* _What is being asked_
Reproduce word for word the part of the Vietnam motorbike text below, starting at "Ruff Ryders’ Anthem" and ending at "wicked. And nonsense.".

Ruff Ryders’ Anthem – How we became badass bikers in 10 days in Vietnam
In Vietnam, tour guides with fat Harleys keep asking tourists “You want Easy Rider?”. Fuck Easy Rider. An ode to the dirty feeling of the Ruff Ryders. For attunement to the following text please enjoy this epic meditation on masculinity by the grand American master of sentimentalism, DMX:
I could never understand bikers. I’ve always regarded it an expensive, dangerous, pseudo-masculine nonsense. Indeed: It is expensive. In Vietnam not as much as elsewhere, but still. It is dangerous. In Vietnam even much more than anywhere else. But if you are not just an old rich man on the backseat of a Harley, if you toil your Minsk through all of Vietnam on your own, it is not pseudo. It’s manly. It’s tough. It’s fast. It’s dirty. It’s frustrating. It’s wicked. And nonsense.
When we bought our two Minsks in Nha Trang I had romantic delusions a la Zen and the Art of Motorcycle Maintenance. Sure, the bikes were old and faulty, but we had the maintenaince manual, everything repaired we could find in our naivety and the idea that we could take apart the faulty parts of such a simple machine bit by bit, then perfect them and put them together again. Until the bikes would be as new.
In reality the biker’s life with a Minsk in Vietnam is a nightmare. Though an arousing, adrenaline fueled nightmare. I have never in my life sworn as much as in the first days with our bikes. We could not ride 30 km without something breaking on us. All the time one of these things was breaking down. All of this in unbearable heat and deadly sun which scorches you in no time, even when everything is working well for once. Everytime we had just spent hundreds of thousands of Dong for a total renewal of such important things like a gearbox or clutch with the feeling everything is going to be all right now, we stood at the roadside again little later. The tricks of the mechanic had some unforeseen side effect, he simply didn’t do anything, or there was simply a new source of trouble. Eventually you give up on the belief that you could improve the state of the machine by maintenance. Thank Cod that there are not only beautiful landscapes in Vietnam, but more importantly there is a gara(ge) every 50m. Even if the competence of most of them does not go beyond changing sparkplugs and they all think you are stupid.
Yet after a few days already an extremely satisfying emotional mix of physical exhaustion (Ever bump-started a 200kg-bike 50 times a day because the starter is kicked down?) and self-assertion kicked in. It’s beautiful like war. One more day survived! Completely worn out, but happy. A similar feeling like you get after skydiving or surfing in potentially deadly circumstances. Just dirtier, sweatier, more burnt and with an extremely painful ass. A kind of disgusting catarthis.

* _Entries shown_
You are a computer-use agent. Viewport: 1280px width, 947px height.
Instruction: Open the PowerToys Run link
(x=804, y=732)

==

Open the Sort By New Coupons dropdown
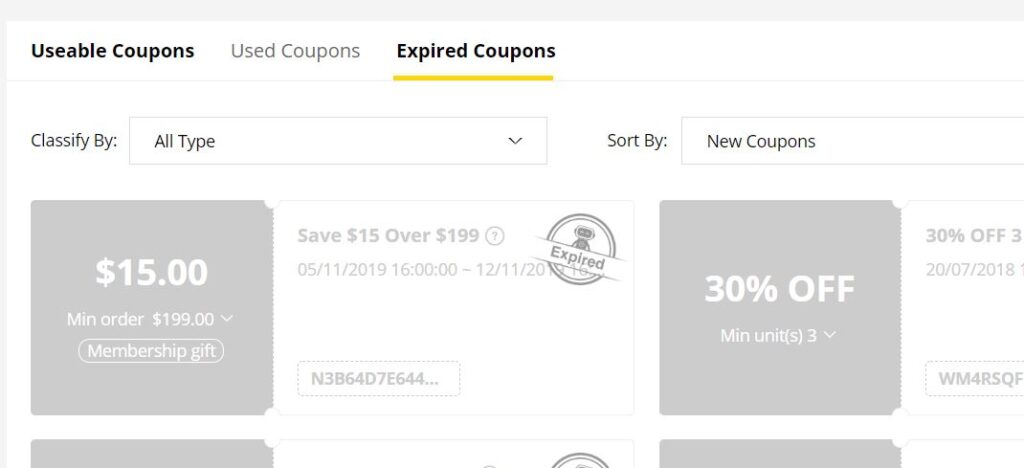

---

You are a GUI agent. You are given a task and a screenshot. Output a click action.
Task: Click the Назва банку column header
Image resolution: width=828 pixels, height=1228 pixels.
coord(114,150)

* _Exercise output_
Ruff Ryders’ Anthem – How we became badass bikers in 10 days in Vietnam
In Vietnam, tour guides with fat Harleys keep asking tourists “You want Easy Rider?”. Fuck Easy Rider. An ode to the dirty feeling of the Ruff Ryders. For attunement to the following text please enjoy this epic meditation on masculinity by the grand American master of sentimentalism, DMX:
I could never understand bikers. I’ve always regarded it an expensive, dangerous, pseudo-masculine nonsense. Indeed: It is expensive. In Vietnam not as much as elsewhere, but still. It is dangerous. In Vietnam even much more than anywhere else. But if you are not just an old rich man on the backseat of a Harley, if you toil your Minsk through all of Vietnam on your own, it is not pseudo. It’s manly. It’s tough. It’s fast. It’s dirty. It’s frustrating. It’s wicked. And nonsense.